_PASSAGE_.

=== Section Start ===

INSIGHTS (on leadership/self-leadership)
Feelings of overwhelm kick in when you assume your workload is always additive (every new piece of work just goes on top of the pile), with the pile never shrinking unless you complete something to lessen the load. An effective counter to this track of thought, and to help overcome overwhelm, is to imagine your workload as fluid by design. Meaning, you should expect your workload to not stay constant, but to expand, or contract, depending on the conditions. For example, your workload will likely expand as you approach the launch date for that new product. But it should contract a bit after that big annual meeting you were putting in lots of hours preparing for, allowing you to take a breath, celebrate, and re-energize.

=== Section End ===

_AVAILABLE DATA_.
=== Section Start ===

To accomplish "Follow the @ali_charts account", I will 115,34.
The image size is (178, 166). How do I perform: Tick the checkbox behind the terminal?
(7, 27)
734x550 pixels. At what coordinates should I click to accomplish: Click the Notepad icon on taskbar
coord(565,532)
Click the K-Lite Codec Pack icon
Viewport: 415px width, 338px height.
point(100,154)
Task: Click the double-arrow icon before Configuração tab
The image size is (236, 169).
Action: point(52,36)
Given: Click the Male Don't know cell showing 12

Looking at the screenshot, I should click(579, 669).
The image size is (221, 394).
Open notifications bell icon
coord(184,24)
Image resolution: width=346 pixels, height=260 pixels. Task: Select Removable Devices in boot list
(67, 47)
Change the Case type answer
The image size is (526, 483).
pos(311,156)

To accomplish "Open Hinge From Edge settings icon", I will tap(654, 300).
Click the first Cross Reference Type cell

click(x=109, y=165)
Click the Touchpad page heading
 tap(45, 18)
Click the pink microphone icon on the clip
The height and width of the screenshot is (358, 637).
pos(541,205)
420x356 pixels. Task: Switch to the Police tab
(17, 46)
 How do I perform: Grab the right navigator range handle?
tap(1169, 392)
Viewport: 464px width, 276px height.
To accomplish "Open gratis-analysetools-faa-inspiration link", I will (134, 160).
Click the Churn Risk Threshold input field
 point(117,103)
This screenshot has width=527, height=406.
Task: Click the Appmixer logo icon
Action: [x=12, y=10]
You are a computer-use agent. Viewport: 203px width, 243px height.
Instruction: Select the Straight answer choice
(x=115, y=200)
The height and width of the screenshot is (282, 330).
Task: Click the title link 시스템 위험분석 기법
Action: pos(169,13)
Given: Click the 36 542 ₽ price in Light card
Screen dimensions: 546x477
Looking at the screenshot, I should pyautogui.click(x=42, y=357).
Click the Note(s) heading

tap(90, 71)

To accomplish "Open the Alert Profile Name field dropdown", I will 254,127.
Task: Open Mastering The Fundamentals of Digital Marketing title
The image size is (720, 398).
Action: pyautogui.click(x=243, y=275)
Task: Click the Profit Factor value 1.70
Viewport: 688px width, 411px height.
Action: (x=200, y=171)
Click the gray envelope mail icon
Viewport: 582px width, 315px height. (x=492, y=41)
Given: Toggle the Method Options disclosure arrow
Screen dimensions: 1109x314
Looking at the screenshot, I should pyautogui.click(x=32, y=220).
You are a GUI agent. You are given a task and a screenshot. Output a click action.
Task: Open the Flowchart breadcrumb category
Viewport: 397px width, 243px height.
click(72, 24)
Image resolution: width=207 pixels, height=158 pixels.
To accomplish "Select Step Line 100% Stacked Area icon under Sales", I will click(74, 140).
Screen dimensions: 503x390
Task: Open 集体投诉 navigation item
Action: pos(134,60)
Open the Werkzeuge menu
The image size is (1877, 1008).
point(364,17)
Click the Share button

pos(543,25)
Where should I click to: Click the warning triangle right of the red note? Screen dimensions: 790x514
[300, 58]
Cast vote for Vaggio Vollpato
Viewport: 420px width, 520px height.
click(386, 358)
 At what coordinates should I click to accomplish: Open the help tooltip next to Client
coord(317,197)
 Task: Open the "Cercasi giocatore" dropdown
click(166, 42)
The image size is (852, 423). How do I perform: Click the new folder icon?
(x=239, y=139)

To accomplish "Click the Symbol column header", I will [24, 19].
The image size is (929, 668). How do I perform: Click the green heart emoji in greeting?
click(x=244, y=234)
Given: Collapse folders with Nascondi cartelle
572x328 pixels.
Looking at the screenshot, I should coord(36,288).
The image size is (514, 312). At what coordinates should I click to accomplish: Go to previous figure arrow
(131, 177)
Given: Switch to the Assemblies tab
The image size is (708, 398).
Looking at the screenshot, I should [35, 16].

=== Section End ===

_COMPLETE THE FOLLOWING_.
a: In the passage on workload and overwhelm, what assumption does the text say sets off feelings of overwhelm?
b: Continue the passage on workload and overwhelm, starting after its last sentence.

_ANSWERS TO THIS EXERCISE_.
a: Overwhelm sets in when you assume your workload is always additive: every new piece of work goes on top of the pile, and the pile never shrinks unless you complete something.

b:
If it helps, think Accordion, not Trash Compactor. A trash compactor squishes trash into smaller cubes. Just as when you’re working hard to make your “total cube of work” smaller. That’s good. But rigid. And the constant grind of trying to shrink your cube of work can be exhausting, and overwhelming. Instead, think of your workload as an accordion. An accordion is a musical instrument played by expanding and contracting it. Likewise, your workload should expand when things are intense, and contract at other times to give you a breather – constantly ebbing and flowing in tune with the rhythm of work. Sometimes you add more work, other times you take some away, or slow down a bit to recharge – all in service of ultimately delivering on established priorities, without burning out. Accordion, not Trash Compactor.
IMPERFECTIONS(a mistake many make)
When I say that one statistic changed my life – it’s not an exaggeration. First, the statistic, then I’ll explain the impact. I first encountered the stat 15 years ago, and it has held up over the years. As the polling giant, Gallup, has repeatedly shown in their studies, nearly 70 percent of the workforce can, astonishingly, be coded as disengaged at any point in time. Among that 70 percent, nearly 20 percent can be coded as actively disengaged, i.e. they’re actively involved in sabotaging behaviors!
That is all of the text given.